The initial “fascist” remark Nov. 10 came in reference to Aznar’s support for the FTAA/ALCA trade pact, which Chávez described as “an imperialist project.” Chavez embellished: “Fascists are not human. A snake is more human.” Spain’s current Prime Minister, Jose Luis Rodriguez Zapatero, aadressed Chavez in his turn at the mike: “President Hugo Chavez, I think there is an essential principle to dialogue, and that is, to respect and be respected, we should be careful not to fall into insults.” Chavez continued to interrupt as Zapatero spoke, although his microphone was off. Juan Carlos, seated next to Zapatero, leaned toward Chavez and loudly asked, “Why don’t you shut up?” The monarch then left the chamber.

“They told me some Spanish officials grabbed him by the arm, because he’s strong and tall,” Chavez recalled in comments published Sunday by Spain’s El Mundo. “He acted like an angry bull. I’m no bullfighter—but olé!”

Chavez later accused Juan Carlos of violating protocol. “I hope this will not damage relations,” Chavez said as he left his Santiago hotel room Nov. 11. “But I think it’s imprudent for a king to shout at a president to shut up.” (AP, Nov. 12; BBC, Nov. 11; TypicallySpanish, Nov. 10)

See our last posts on Venezuela and Spain.

  1. Fidel into the fray
    “Genocidal”? Chill out a little, Fidel.
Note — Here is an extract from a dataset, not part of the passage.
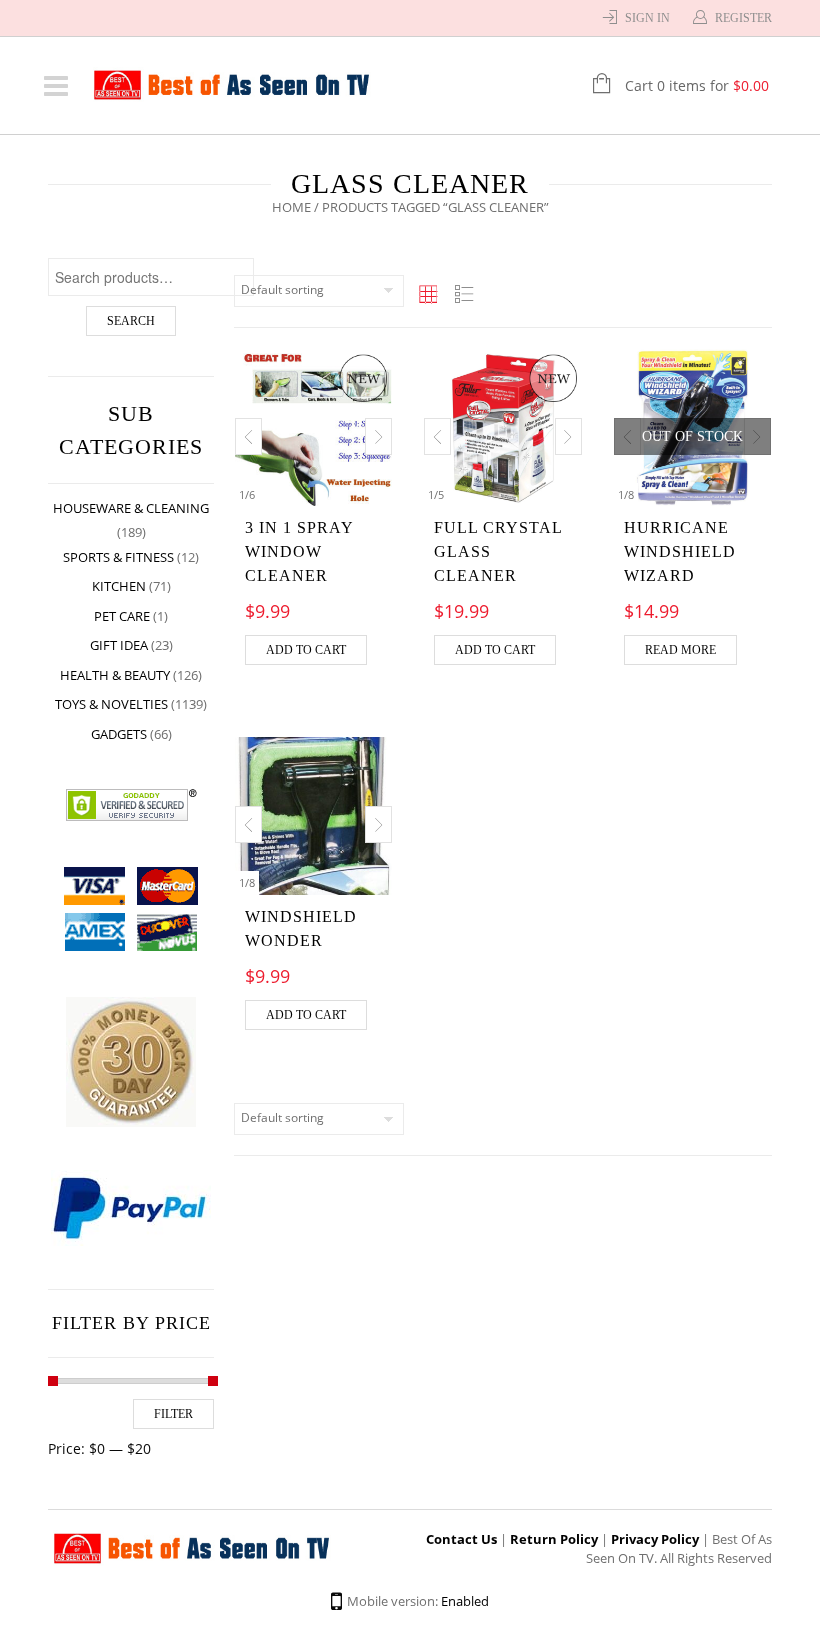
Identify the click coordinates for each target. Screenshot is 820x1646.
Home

From Bloomberg, Nov. 19:

    Cuba’s President Fidel Castro has described as “cowardly” remarks that Spanish Prime Minister Jose Luis Rodriguez Zapatero directed at Venezuelan President Hugo Chavez during last week’s Ibero-American summit in Chile.

    Castro, 81, issued a statement recently to side with Chavez, his closest ally, who was told to “shut up” at the summit by Spanish King Juan Carlos I after the Venezuelan leader called Spain’s former Prime Minister Jose Maria Aznar Lopez a fascist. Zapatero also defended Aznar from Chavez’s attack, telling him that his predecessor was elected democratically.

    The exchange was “an unambiguous display of the genocidal ways and methods of the empire, its accomplices and the anesthetized victims of the Third World,” Castro wrote in an e- mailed “reflection,” entitled “The Ideological Waterloo.”

  2. Now “shut up, Chavez” ringtones!
    From BBC, Nov. 19:

    The king of Spain’s recent undiplomatic outburst at the Venezuelan president has become a ringtone hit across Spain.

    An estimated 500,000 people have downloaded the insult featuring the words “Why don’t you shut up?”, generating a reported 1.5m euros ($2m)…

    Branded mugs, t-shirts and websites featuring the row are also profitable.

    In Venezuela, a group of students who oppose Mr Chavez’s government have also been downloading the ringtone, a US newspaper reported.

    “It’s a form of protest,” a 21-year-old student in Caracas told the Miami Herald. “It’s something that a lot of people would like to tell the president.”